#### AUSGEWÄHLTER AUSZUG
——————————

Die Wünnewiler Kirchenbaustelle

Praktisch ohne Maschinen, dafür mit viel Handarbeit und Muskelkraft wurde 1932/33 die modern anmutende Sichtbetonkirche von Wünnewil gebaut. Ein einzigartiges Fotoalbum aus dem Wünnewiler Pfarreiarchiv gibt uns spannende Einblicke in den Alltag auf der Kirchenbaustelle.

Im April 1932 beginnt an der Dorfstrasse in Wünnewil der elektrische Betonmischer zu rumpeln. Die Fundamente für die neue Pfarrkirche werden gelegt. In den nächsten Monaten wächst die Kirche Stück für Stück in die Höhe. Die Baustelle ist eine Attraktion, immer gibt es etwas Neues zu sehen. Auch aus den umliegenden Dörfern pilgern Neugierige nach Wünnewil. Eine Kirche in Sichtbeton, mit der der Freiburger Architekt Augustin Genoud den vorsichtigen Schritt vom Historismus in die Moderne wagt (siehe Kasten) – so etwas «Neumödigs» hat man im Sensebezirk noch nie gesehen.

——————————

#### BEREITGESTELLTE DATEN

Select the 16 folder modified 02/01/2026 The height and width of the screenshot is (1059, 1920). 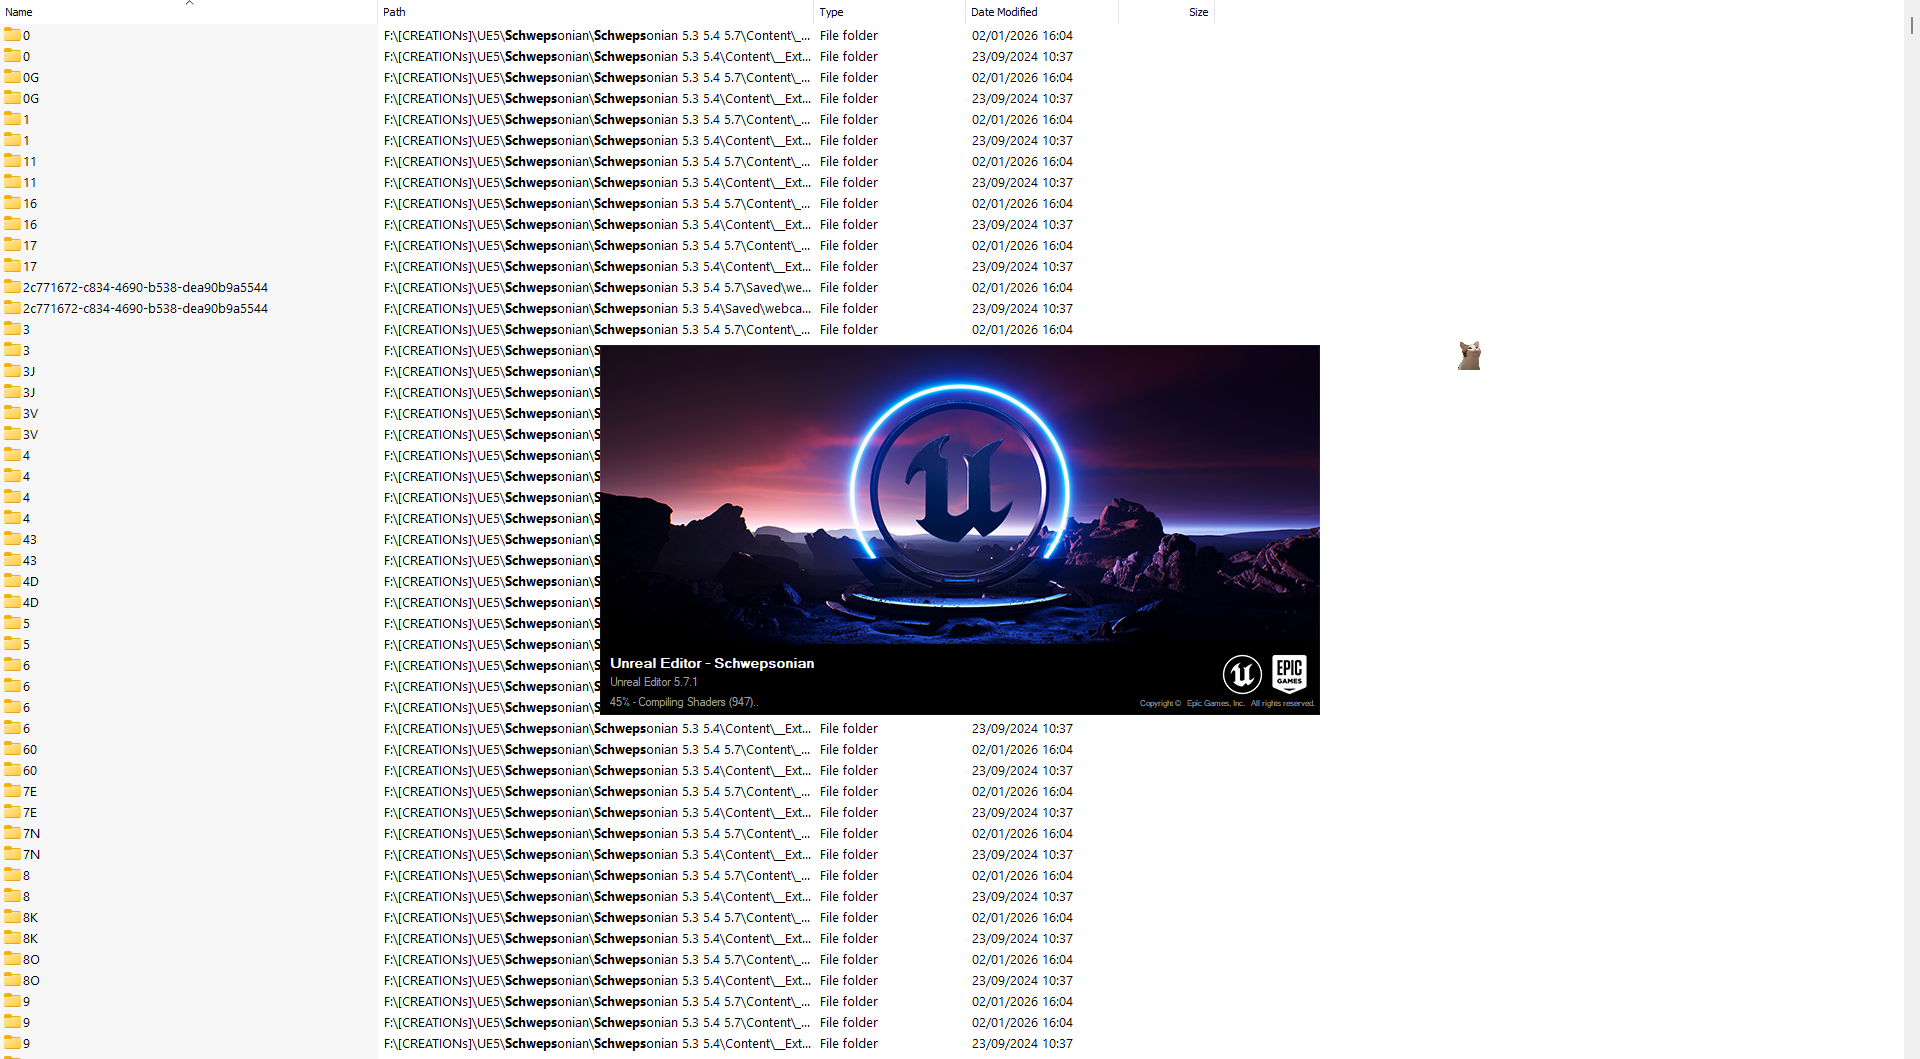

——————————

#### ZU ERLEDIGENDE AUFGABEN
1. Bearbeiten Sie den Auszug zur Wünnewiler Kirchenbaustelle zwischen „Die Wünnewiler Kirchenbaustelle“ und „auf der Kirchenbaustelle.“, einschließlich dieser Stellen, und setzen Sie dabei „Handwerk“ an die Stelle von „Handarbeit“.
2. In welchem Monat und Jahr beginnt laut Auszug der elektrische Betonmischer an der Dorfstrasse in Wünnewil zu rumpeln?
Für die Bearbeitung werden die Daten nicht benötigt.

#### LÖSUNGEN JE AUFGABE
1.
Die Wünnewiler Kirchenbaustelle

Praktisch ohne Maschinen, dafür mit viel Handwerk und Muskelkraft wurde 1932/33 die modern anmutende Sichtbetonkirche von Wünnewil gebaut. Ein einzigartiges Fotoalbum aus dem Wünnewiler Pfarreiarchiv gibt uns spannende Einblicke in den Alltag auf der Kirchenbaustelle.

2. Im April 1932.